Cuidado com as normalizações

A mim assusta-me que, em jornais ocidentais, se comece a associar Putin a Hitler.

“Bei der Laterne wollen wir steh'n
Wie einst Lili Marleen.”

É notícia: a Alemanha vai permitir a reedição de Mein Kampf. Sorrisos anti-germânicos já se soerguem, as piadas afiam-se e nem precisam de ter piada. A associação que volta e meia vociferantes levianos fazem (alemães = nazis) mais de uma vez irrita o meu amigo Alex, e com razão. É um insulto: ninguém é responsável pelos crimes dos pais, neste caso dos avós e bisavós, muito menos pelos dos seus dirigentes, mesmo que democraticamente eleitos. Ainda hoje é árdua a questão de se saber quem foi cúmplice, quem simplesmente foi poltrão, quem… O facto de desertores e resistentes terem levado tempo de mais a serem reabilitados (com Aristides Sousa-Mendes aconteceu o mesmo) não ajuda nada. A Alemanha de hoje é uma democracia vibrante e, ao longo de décadas, talvez o melhor bastião europeu contra o nazismo. Porque, havendo uma “culpa colectiva”, ela funcionou como alerta máximo contra o retorno da Besta, ao contrário de países limítrofes que aproveitaram o monopólio da culpa alemã para sacudirem a água do capote e, pior, não fazerem a devida higiene à consciência colectiva. As férreas leis contra o anti-semitismo na Alemanha foram instrumentos importantes, e a sociedade pós-45 é generosamente “multikulti”, de uma forma que a um português, mesmo com as heranças do nosso “vasto império”, é difícil perceber.
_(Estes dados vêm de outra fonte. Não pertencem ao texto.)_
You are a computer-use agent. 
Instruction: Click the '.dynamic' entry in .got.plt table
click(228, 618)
Há aquela famosa frase, atribuída a Kissinger mas podia ser a Picasso ou Einstein que ia a dar no mesmo, de que “o drama da Alemanha é ser demasiado grande para a Europa e demasiado pequena para o mundo”. É uma boutade, com o seu quê de certeiro, como as melhores boutades. A pujança económica, científica e tecnológica alemã é notável, e é sensato sentirmos inveja. Eu sinto. Por outro lado não é inteiramente inocente. À reunificação alemã seguiu-se, não vou dizer que com causa-efeito mas alguma coisa terá a ver, a desagregação jugoslava. E algum dedo lili marlénico, e não apenas lili putiano, haverá na crise ucraniana. A mim as desmesuradas promessas de ouro, mirra e incenso feitas à Ucrânia (sobretudo em época de ferro para a UE do sul) lembram-me os tempos em que Berlim era um farol de liberdade, sobretudo para mostrar ao leste que “Ocidente é bom”.
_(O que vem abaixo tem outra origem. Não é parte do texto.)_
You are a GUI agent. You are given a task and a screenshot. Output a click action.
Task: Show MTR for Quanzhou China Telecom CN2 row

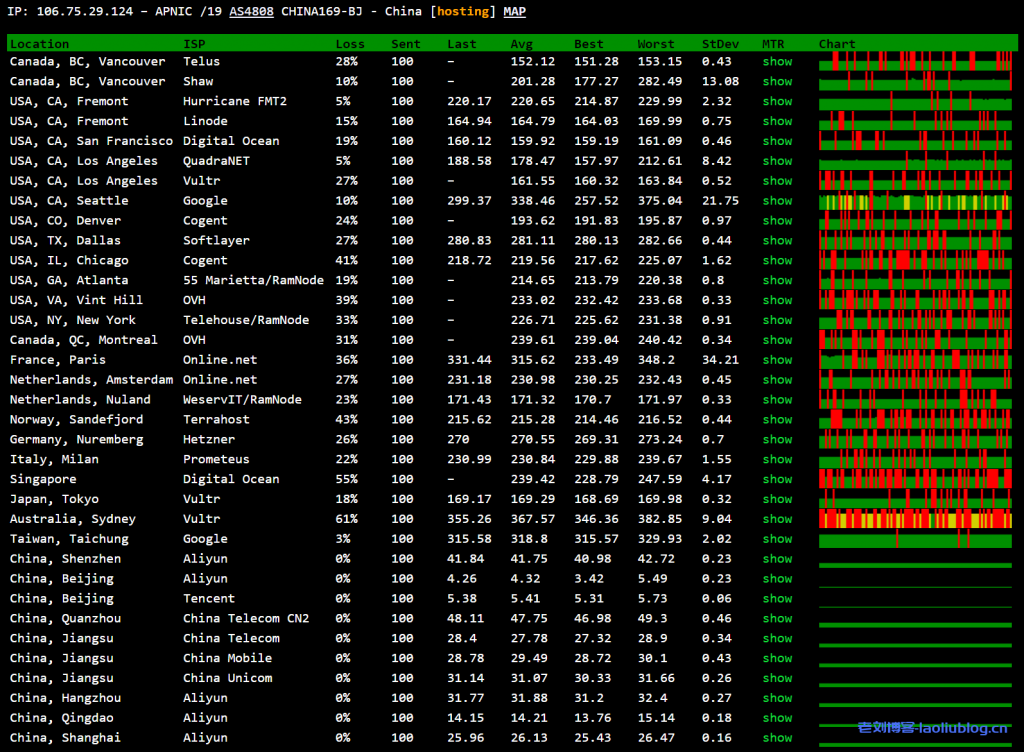777,619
O meu amigo Luís é metalúrgico numa fábrica alemã onde os operários são “multikulti”, ou seja, tudo menos alemães,  e diz a brincar que “os alemães não sabem perder nem sabem ganhar”: se perdem ficam logo “choramingas a achar que são os piores”; ou então todos cheios de si a jurar que são (sempre foram e sempre serão) “os maiores”. Na minha ingenuidade, eu pensava que esse era um mal português, mas não, é um mal alemão. Não saber perder nem saber ganhar. Lembro-me da capa do Bild quando Ratzinger foi eleito: “Somos Papas!” Por detrás do humor, havia a noção evidente de que se tinha logrado uma merecidíssima, inevitável mesmo, vitória colectiva. Agora poderia haver manchetes tipo: “Somos Muti!” (Somos Mamã, o petit nom da chanceler) ou “Somos os Maiores” ou “Só nós trabalhamos”. Ou “A Grécia que venda umas ilhas”. 
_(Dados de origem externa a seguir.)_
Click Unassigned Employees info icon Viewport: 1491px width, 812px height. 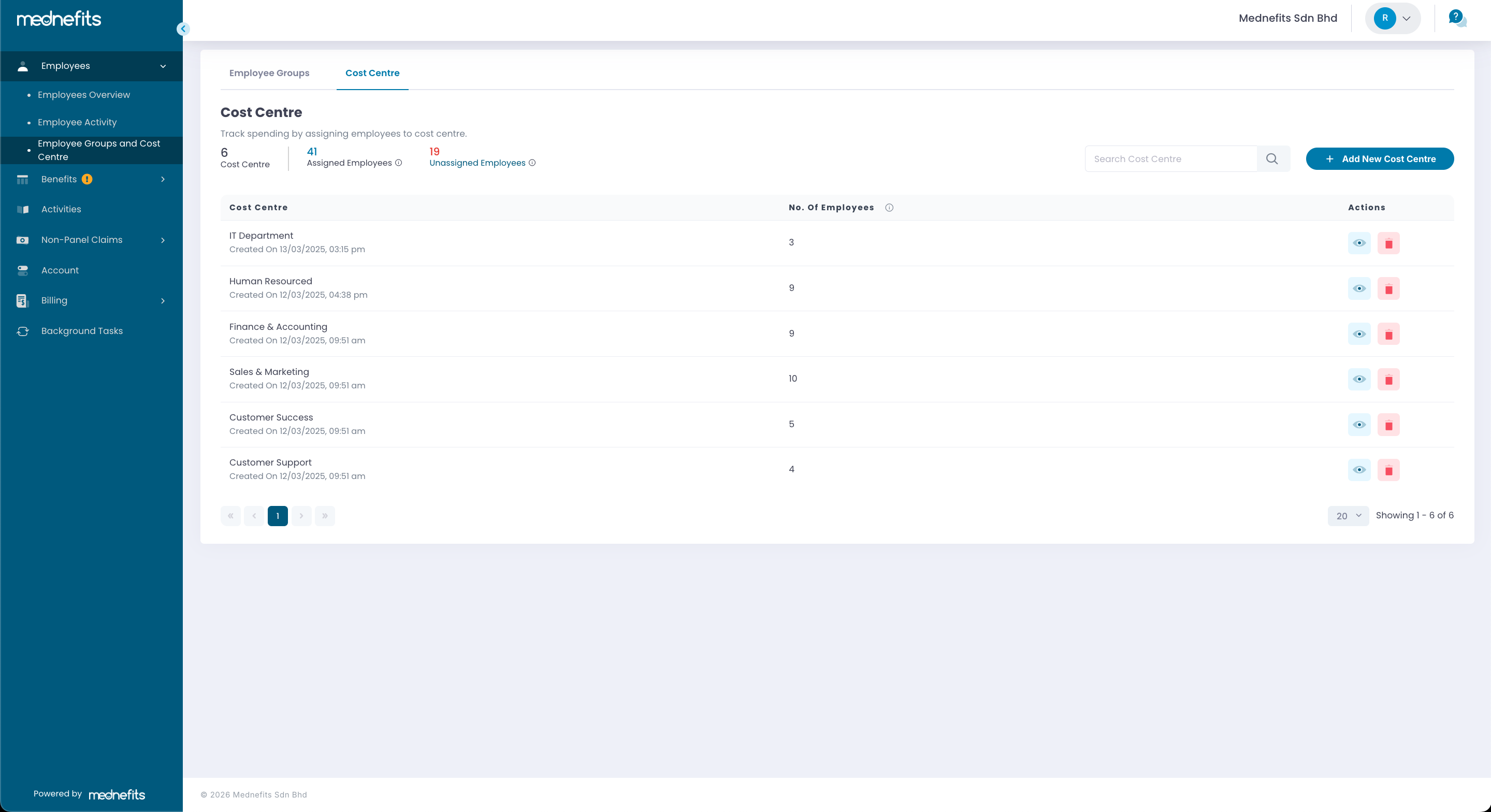coord(532,163)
É bom que Mein Kampf volte a ser editado passados 70 anos, na língua em que foi escrito. É um sinal de normalização. Quem sabe alemão pode enfim ver se a tradução era fiel ao original. Convém apenas que o país onde o impossível aconteceu esteja atento às velocidades da normalização, agora que os últimos sobreviventes (vítimas e algozes) estão a desaparecer. A mim assusta-me que, em jornais ocidentais, se comece a associar Putin a Hitler, e a dizer (já vem de há uns anos) que “no fundo Estaline foi pior que Hitler”. Não foi. Foi um monstro, mas Hitler e o nazismo e a Alemanha do nazismo foram um monstro piorzito. Essa reescrita do passado – esquecer que Auschwitz foi libertado por soviéticos, por exemplo – é perigosa. A Alemanha de hoje é um país que nos causa admiração, inveja, alguma irritação, grande amizade. A construção paulatina de uma Amnésia do Vencedor seria uma grande chatice.